Médicos ouvidos pelo Diário do Nordeste alertam para o risco de aumento do número de casos da Covid-19 em um momento onde o Estado beira o limite da capacidade de atendimento

Escrito por Igor Cavalcante , igor.cavalcante@svm.com.br
Durante o primeiro lockdown no Ceará houve forte pressão para que o funcionamento de templos religiosos fosse considerado como serviço essencial
Legenda: Durante o primeiro lockdown no Ceará houve forte pressão para que o funcionamento de templos religiosos fosse considerado como serviço essencial
Foto: Helene Santos

A lei que inclui templos religiosos e academias no rol de atividades essenciais da Capital, sancionada na quinta-feira (11) pelo prefeito de Fortaleza, José Sarto (PDT), virou alvo de crítica de profissionais da saúde. Em tese, a medida permitirá que esses estabelecimentos funcionem mesmo durante o lockdown. No entanto, a mudança ainda não foi regulamentada

O caso é semelhante em outros municípios que apoiaram iniciativas semelhantes, como Juazeiro do Norte, em favor de atividades religiosas e físicas; e Caucaia, que incluiu as academias entre as exceções de funcionamento. 

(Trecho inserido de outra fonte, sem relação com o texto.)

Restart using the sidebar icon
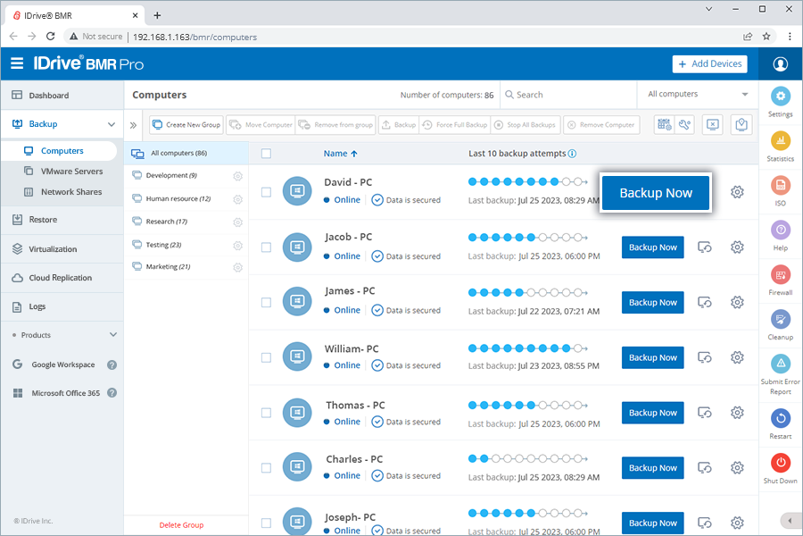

Para médicos ouvidos pelo Diário do Nordeste, a prática de atividades físicas e a participação em atos religiosos são fundamentais para a manutenção da saúde mental. No entanto, eles ponderam que ambas as atividades poderiam ser realizadas em casa, sem prejuízos.

Profissionais da saúde também alertam para o risco de aumento do número de casos da Covid-19 em um momento no qual o Estado beira o limite da capacidade de atendimento.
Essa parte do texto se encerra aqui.